Saint Augustin dit, dans son livre: «De cura pro mortuis agenda,» qu'ensevelir un mort auprès des monuments élevés à la mémoire des martyrs, cela devient profitable à l'âme du défunt.

Lorsque les églises purent s'élever sur le sol, on voulut être enterré, sinon dans leur enceinte, ce qui n'était pas permis dans les premiers siècles, au moins le plus près possible de leurs murs, sous l'égout du toit, et ces églises furent bientôt entourées de vastes champs de repos. Mais, dans les villes populeuses, on ne tarda pas à reconnaître les inconvénients et les dangers même de cet usage. Les églises devaient grouper autour d'elles certaines dépendances nécessaires. Au milieu des cités encloses de murailles, le terrain devenait rare à mesure que la population augmentait, et il fallut renoncer à conserver ces enceintes uniquement destinées à la sépulture des morts. Vers la fin du XIIe siècle, les églises commencèrent à recevoir, sous leur pavé, les corps de leurs évêques, de leurs abbés, chanoines, puis des princes, des seigneurs et même, vers la fin du XIIIe siècle, de laïques roturiers assez riches pour obtenir cette faveur. Dans les campagnes et les petites villes, les églises conservèrent leurs cimetières autour de leurs murs. Ces cimetières contenaient habituellement, outre les tombeaux, une chapelle, une chaire à prêcher et une lanterne des morts (voyez ces mots). Quelquefois des portiques élevés le long des murs de clôture servaient de promenoirs et de lieu de sépulture réservé à des familles privilégiées. Il fallut, dans le voisinage des grandes villes, ou souvent à l'abri de leurs murs, établir des cimetières, ceux qui entouraient les églises ne suffisant plus, ou les habitations privées ayant peu à peu empiété sur les terrains sacrés. Ces cimetières, qui, le plus souvent, servaient de lieu de retraite la nuit aux malfaiteurs et aux prostituées, durent être enclos; ils devinrent alors des lieux d'asile. Pendant la guerre, les cimetières des campagnes étaient considérés par les paysans comme des enceintes inviolables; ils y déposaient leurs instruments aratoires, leurs meubles et même leurs bestiaux:

 
«Grant fu la guerre, si s'esmaient (s'inquiètent),
As cimetieres tot atraient,
Ne laissoent rien as maisons
Por robéors è por larrons 195
 

La nuit, la lanterne des morts, sorte de colonne creuse au sommet de laquelle brûlait une lampe, avertissait les étrangers que là était un champ de repos. Cette lanterne était aussi destinée à conjurer les apparitions de mauvais esprits, vampires, loups-garous qui causaient la terreur des populations du nord et de l'ouest: «Item en ung aittre, ou cimetire, estant en Escoce, estoit une biere dont par nuit yssoit une chose nommée Gargarouf, qui dévoroit et occioit quant que trouvoit. 196»

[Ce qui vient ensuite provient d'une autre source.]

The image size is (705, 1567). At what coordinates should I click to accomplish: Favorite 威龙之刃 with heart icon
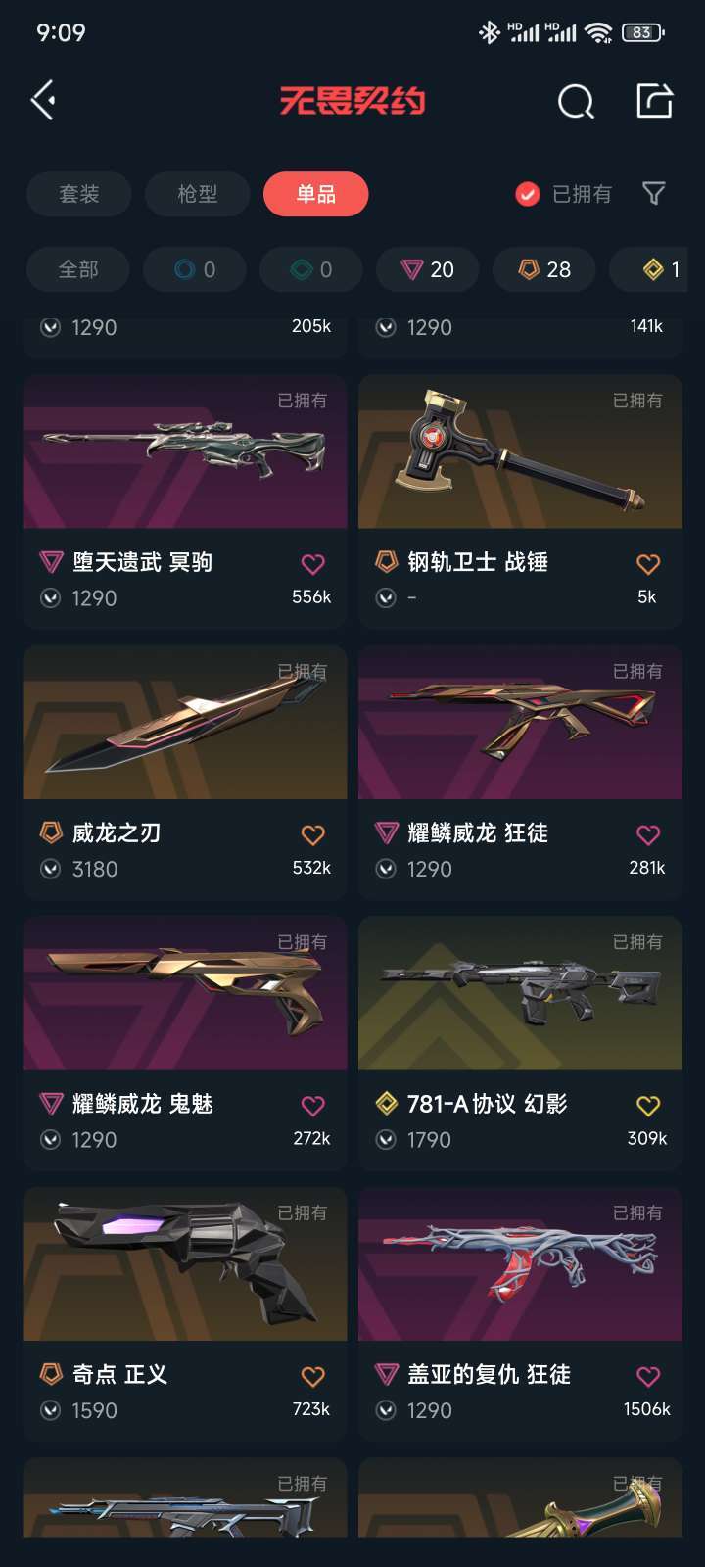coord(312,835)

Quelques-uns de ces cimetières de grandes villes furent assez richement décorés de cloîtres, sur les murs desquels on retraça en peinture la danse macabre, la légende des trois morts et des trois vifs, les scènes de la Passion de Notre-Seigneur. Toutefois, pendant le moyen âge, les cimetières indépendants des églises furent l'exception; ils ne constituaient pas, comme en Italie, un édifice complet; ce n'était guère qu'une clôture au-dedans de laquelle les siècles accumulaient, sans ordre, les monuments privés, des portions de galeries, de petites chapelles, des croix, des ossuaires, des édicules de toutes sortes. Le cimetière monumental disposé d'une façon symétrique n'appartient qu'aux établissements religieux, et, quand il n'est pas une simple clôture, il affecte alors les dispositions des cloîtres (voy. CLOÎTRE).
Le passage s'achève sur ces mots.